• The task: Reproduce each of the following records line for line, without changing anything.

Collection entries
★ ★ ★
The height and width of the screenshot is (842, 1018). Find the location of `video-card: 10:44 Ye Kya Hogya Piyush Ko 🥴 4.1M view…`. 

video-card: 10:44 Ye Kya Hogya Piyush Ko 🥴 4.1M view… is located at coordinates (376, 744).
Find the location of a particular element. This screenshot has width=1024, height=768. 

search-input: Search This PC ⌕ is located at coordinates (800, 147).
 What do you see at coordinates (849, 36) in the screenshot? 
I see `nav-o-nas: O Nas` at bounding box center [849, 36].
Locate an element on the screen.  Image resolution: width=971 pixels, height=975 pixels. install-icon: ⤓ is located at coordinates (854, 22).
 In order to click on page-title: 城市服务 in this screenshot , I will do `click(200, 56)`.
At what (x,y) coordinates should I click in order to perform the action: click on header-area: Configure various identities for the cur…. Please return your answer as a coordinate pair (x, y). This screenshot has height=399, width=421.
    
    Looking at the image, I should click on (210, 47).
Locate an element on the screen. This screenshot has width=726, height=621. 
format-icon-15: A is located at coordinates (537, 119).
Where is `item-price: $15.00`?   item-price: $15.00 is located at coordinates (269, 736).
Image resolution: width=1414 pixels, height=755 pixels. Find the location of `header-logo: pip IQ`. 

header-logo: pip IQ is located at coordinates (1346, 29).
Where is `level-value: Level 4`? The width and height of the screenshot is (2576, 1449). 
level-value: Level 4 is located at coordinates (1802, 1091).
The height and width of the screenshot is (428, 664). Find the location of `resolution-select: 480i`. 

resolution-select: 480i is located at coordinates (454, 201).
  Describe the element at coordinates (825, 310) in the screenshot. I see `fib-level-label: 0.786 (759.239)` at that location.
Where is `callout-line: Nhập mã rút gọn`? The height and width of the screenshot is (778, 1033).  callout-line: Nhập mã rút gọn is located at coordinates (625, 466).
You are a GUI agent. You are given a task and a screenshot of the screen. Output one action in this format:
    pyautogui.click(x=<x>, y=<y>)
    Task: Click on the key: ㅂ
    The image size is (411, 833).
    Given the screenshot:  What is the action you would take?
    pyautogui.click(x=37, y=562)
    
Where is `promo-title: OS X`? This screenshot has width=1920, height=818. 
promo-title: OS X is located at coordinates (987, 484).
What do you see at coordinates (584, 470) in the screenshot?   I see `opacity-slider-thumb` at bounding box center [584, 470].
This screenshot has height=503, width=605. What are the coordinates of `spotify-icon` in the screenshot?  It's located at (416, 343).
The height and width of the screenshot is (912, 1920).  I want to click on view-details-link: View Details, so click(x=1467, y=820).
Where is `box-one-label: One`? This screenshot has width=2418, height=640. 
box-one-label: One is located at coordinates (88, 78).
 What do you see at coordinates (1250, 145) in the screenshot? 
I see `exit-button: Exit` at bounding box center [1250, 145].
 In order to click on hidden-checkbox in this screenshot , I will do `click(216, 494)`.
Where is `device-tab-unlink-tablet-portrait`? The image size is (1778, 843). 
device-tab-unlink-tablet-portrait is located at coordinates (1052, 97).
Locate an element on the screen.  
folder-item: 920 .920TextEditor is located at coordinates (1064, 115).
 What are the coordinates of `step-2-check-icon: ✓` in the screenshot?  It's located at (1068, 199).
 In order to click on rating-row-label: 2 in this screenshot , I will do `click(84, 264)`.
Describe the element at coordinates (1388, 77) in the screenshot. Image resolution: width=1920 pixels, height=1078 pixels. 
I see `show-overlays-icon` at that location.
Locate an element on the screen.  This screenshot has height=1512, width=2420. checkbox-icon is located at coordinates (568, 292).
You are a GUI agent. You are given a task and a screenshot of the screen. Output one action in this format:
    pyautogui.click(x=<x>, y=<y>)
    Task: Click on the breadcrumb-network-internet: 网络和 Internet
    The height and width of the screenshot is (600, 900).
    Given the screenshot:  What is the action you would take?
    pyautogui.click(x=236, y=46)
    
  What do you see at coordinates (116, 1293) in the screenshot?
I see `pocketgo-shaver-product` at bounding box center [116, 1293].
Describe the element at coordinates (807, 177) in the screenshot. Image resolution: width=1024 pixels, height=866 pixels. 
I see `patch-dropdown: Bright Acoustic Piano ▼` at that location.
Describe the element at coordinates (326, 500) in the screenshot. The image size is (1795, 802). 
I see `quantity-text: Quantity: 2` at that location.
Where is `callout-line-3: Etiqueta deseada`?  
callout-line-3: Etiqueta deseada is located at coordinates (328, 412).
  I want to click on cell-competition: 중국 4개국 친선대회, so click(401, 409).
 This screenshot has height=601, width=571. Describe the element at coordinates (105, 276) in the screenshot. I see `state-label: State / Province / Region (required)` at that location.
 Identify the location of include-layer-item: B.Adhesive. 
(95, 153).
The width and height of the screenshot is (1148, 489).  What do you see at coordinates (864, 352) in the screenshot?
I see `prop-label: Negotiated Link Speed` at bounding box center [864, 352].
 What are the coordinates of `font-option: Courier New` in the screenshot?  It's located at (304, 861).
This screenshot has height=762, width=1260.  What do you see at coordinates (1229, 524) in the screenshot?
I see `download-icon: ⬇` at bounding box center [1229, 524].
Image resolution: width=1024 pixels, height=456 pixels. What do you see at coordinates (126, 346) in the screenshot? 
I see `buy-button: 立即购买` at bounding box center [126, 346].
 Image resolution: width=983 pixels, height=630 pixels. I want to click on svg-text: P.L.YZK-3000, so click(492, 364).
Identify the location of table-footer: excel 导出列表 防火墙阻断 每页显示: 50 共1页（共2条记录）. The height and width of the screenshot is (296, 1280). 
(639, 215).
★ ★ ★
• Answer box:
The height and width of the screenshot is (842, 1018). Find the location of `video-card: 10:44 Ye Kya Hogya Piyush Ko 🥴 4.1M view…`. 

video-card: 10:44 Ye Kya Hogya Piyush Ko 🥴 4.1M view… is located at coordinates (376, 744).
Find the location of a particular element. This screenshot has width=1024, height=768. 

search-input: Search This PC ⌕ is located at coordinates (800, 147).
 What do you see at coordinates (849, 36) in the screenshot? 
I see `nav-o-nas: O Nas` at bounding box center [849, 36].
Locate an element on the screen.  Image resolution: width=971 pixels, height=975 pixels. install-icon: ⤓ is located at coordinates (854, 22).
 In order to click on page-title: 城市服务 in this screenshot , I will do `click(200, 56)`.
At what (x,y) coordinates should I click in order to perform the action: click on header-area: Configure various identities for the cur…. Please return your answer as a coordinate pair (x, y). This screenshot has height=399, width=421.
    
    Looking at the image, I should click on (210, 47).
Locate an element on the screen. This screenshot has width=726, height=621. 
format-icon-15: A is located at coordinates (537, 119).
Where is `item-price: $15.00`?   item-price: $15.00 is located at coordinates (269, 736).
Image resolution: width=1414 pixels, height=755 pixels. Find the location of `header-logo: pip IQ`. 

header-logo: pip IQ is located at coordinates (1346, 29).
Where is `level-value: Level 4`? The width and height of the screenshot is (2576, 1449). 
level-value: Level 4 is located at coordinates (1802, 1091).
The height and width of the screenshot is (428, 664). Find the location of `resolution-select: 480i`. 

resolution-select: 480i is located at coordinates (454, 201).
  Describe the element at coordinates (825, 310) in the screenshot. I see `fib-level-label: 0.786 (759.239)` at that location.
Where is `callout-line: Nhập mã rút gọn`? The height and width of the screenshot is (778, 1033).  callout-line: Nhập mã rút gọn is located at coordinates (625, 466).
You are a GUI agent. You are given a task and a screenshot of the screen. Output one action in this format:
    pyautogui.click(x=<x>, y=<y>)
    Task: Click on the key: ㅂ
    The image size is (411, 833).
    Given the screenshot:  What is the action you would take?
    pyautogui.click(x=37, y=562)
    
Where is `promo-title: OS X`? This screenshot has width=1920, height=818. 
promo-title: OS X is located at coordinates (987, 484).
What do you see at coordinates (584, 470) in the screenshot?   I see `opacity-slider-thumb` at bounding box center [584, 470].
This screenshot has height=503, width=605. What are the coordinates of `spotify-icon` in the screenshot?  It's located at (416, 343).
The height and width of the screenshot is (912, 1920).  I want to click on view-details-link: View Details, so click(x=1467, y=820).
Where is `box-one-label: One`? This screenshot has width=2418, height=640. 
box-one-label: One is located at coordinates (88, 78).
 What do you see at coordinates (1250, 145) in the screenshot? 
I see `exit-button: Exit` at bounding box center [1250, 145].
 In order to click on hidden-checkbox in this screenshot , I will do `click(216, 494)`.
Where is `device-tab-unlink-tablet-portrait`? The image size is (1778, 843). 
device-tab-unlink-tablet-portrait is located at coordinates (1052, 97).
Locate an element on the screen.  
folder-item: 920 .920TextEditor is located at coordinates (1064, 115).
 What are the coordinates of `step-2-check-icon: ✓` in the screenshot?  It's located at (1068, 199).
 In order to click on rating-row-label: 2 in this screenshot , I will do `click(84, 264)`.
Describe the element at coordinates (1388, 77) in the screenshot. Image resolution: width=1920 pixels, height=1078 pixels. 
I see `show-overlays-icon` at that location.
Locate an element on the screen.  This screenshot has height=1512, width=2420. checkbox-icon is located at coordinates (568, 292).
You are a GUI agent. You are given a task and a screenshot of the screen. Output one action in this format:
    pyautogui.click(x=<x>, y=<y>)
    Task: Click on the breadcrumb-network-internet: 网络和 Internet
    The height and width of the screenshot is (600, 900).
    Given the screenshot:  What is the action you would take?
    pyautogui.click(x=236, y=46)
    
  What do you see at coordinates (116, 1293) in the screenshot?
I see `pocketgo-shaver-product` at bounding box center [116, 1293].
Describe the element at coordinates (807, 177) in the screenshot. Image resolution: width=1024 pixels, height=866 pixels. 
I see `patch-dropdown: Bright Acoustic Piano ▼` at that location.
Describe the element at coordinates (326, 500) in the screenshot. The image size is (1795, 802). 
I see `quantity-text: Quantity: 2` at that location.
Where is `callout-line-3: Etiqueta deseada`?  
callout-line-3: Etiqueta deseada is located at coordinates (328, 412).
  I want to click on cell-competition: 중국 4개국 친선대회, so click(401, 409).
 This screenshot has height=601, width=571. Describe the element at coordinates (105, 276) in the screenshot. I see `state-label: State / Province / Region (required)` at that location.
 Identify the location of include-layer-item: B.Adhesive. 
(95, 153).
The width and height of the screenshot is (1148, 489).  What do you see at coordinates (864, 352) in the screenshot?
I see `prop-label: Negotiated Link Speed` at bounding box center [864, 352].
 What are the coordinates of `font-option: Courier New` in the screenshot?  It's located at (304, 861).
This screenshot has height=762, width=1260.  What do you see at coordinates (1229, 524) in the screenshot?
I see `download-icon: ⬇` at bounding box center [1229, 524].
Image resolution: width=1024 pixels, height=456 pixels. What do you see at coordinates (126, 346) in the screenshot? 
I see `buy-button: 立即购买` at bounding box center [126, 346].
 Image resolution: width=983 pixels, height=630 pixels. I want to click on svg-text: P.L.YZK-3000, so click(492, 364).
Identify the location of table-footer: excel 导出列表 防火墙阻断 每页显示: 50 共1页（共2条记录）. The height and width of the screenshot is (296, 1280). 
(639, 215).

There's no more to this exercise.